The process of claim 1 wherein the relative amounts of alkali metal silicate, alkali metal hydroxide and water incorporated into the composition are effective for producing a reaction product having about 20 to 50 parts water per 100 parts of a combination of the alkali metal silicate, the alkali metal hydroxide and water in the cast solid composition and an M₂O:SiO₂ ratio of about 2.5 to 4.0.
The process of claim 1 wherein the relative amounts of alkali metal silicate, alkali metal hydroxide and water incorporated into the composition are effective for producing a reaction production having about 20 to 40 parts water per 100 parts of a combination of the alkali metal silicate, the alkali metal hydroxide and water in the cast solid composition and an M₂O:SiO₂ ratio of about 2.5 to 4.0
The process of claim 1 wherein the relative amount of alkali metal silicate, alkali metal hydroxide and water incorporated into the composition are effective for producing a reaction product having about 20 to 45 parts water per 100 parts of a combination of the alkali metal silicate, the alkali metal hydroxide and water in the cast solid composition and an M₂O:SiO₂ ratio of about 2.5 to 3.5.

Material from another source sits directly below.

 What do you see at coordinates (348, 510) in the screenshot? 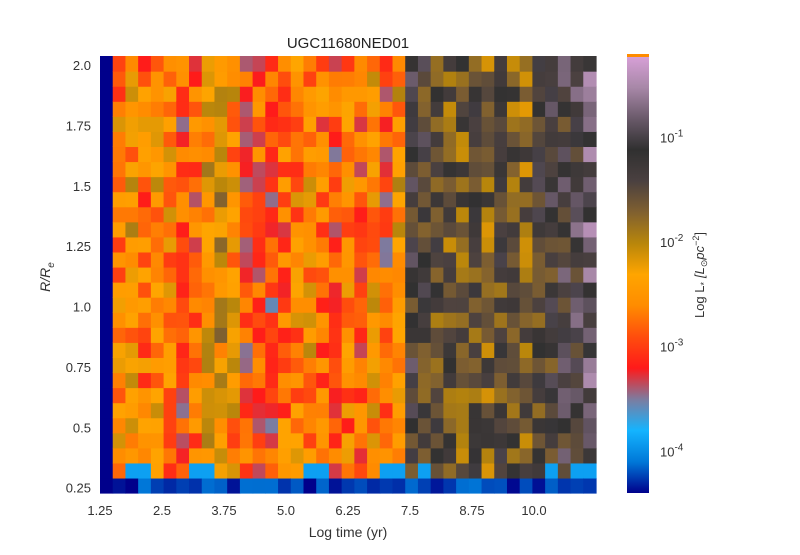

The process of claim 1 wherein the composition transforms from a liquid to a solid under ambient conditions.
The process of claim 1 wherein the maximum process temperature attained is at least 10°C less than the melting point or decomposition temperature of the reaction product.
The process of claim 1 wherein the melting point or decomposition temperature of the reaction product is greater than about 50°C.

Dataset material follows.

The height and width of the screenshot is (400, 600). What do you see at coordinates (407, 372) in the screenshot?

The process of claim 1 wherein the melting point or decomposition temperature of the reaction product is greater than about 65°C.

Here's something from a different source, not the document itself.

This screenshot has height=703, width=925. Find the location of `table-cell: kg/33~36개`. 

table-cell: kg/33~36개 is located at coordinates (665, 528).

The process of claim 1 further comprising the step of placing the reaction product in a packaging container prior to solidification.
The process of claim 1 wherein the additional wash chemical has a characteristic degree of deactivation which increases as the processing temperature increases.
A process for manufacturing an improved solid cast alkaline composition, said process comprising the steps of (i) blending an effective hardness sequestering amount of a threshold system comprising a combination of 2 to 6 parts polyacrylic acid or alkali metal salt thereof and 1 part of an organic phosphonate into an aqueous reaction mixture of an alkali metal hydroxide and an alkali metal silicate, and (ii) reacting the alkali metal silicate and alkali metal hydroxide in the reaction mixture to form a reaction product having a characteristic melt point or decomposition temperature above 50°C; wherein (a) the M₂O:SiO₂:H₂O ratio of the reaction product is effective for achieving solidification of the composition at less than the melt/decomposition temperature of the composition, (b) a maximum processing temperature is attained during formation of the reaction product, and (c) the melt point or decomposition temperature of the reaction product is greater than the maximum processing temperature.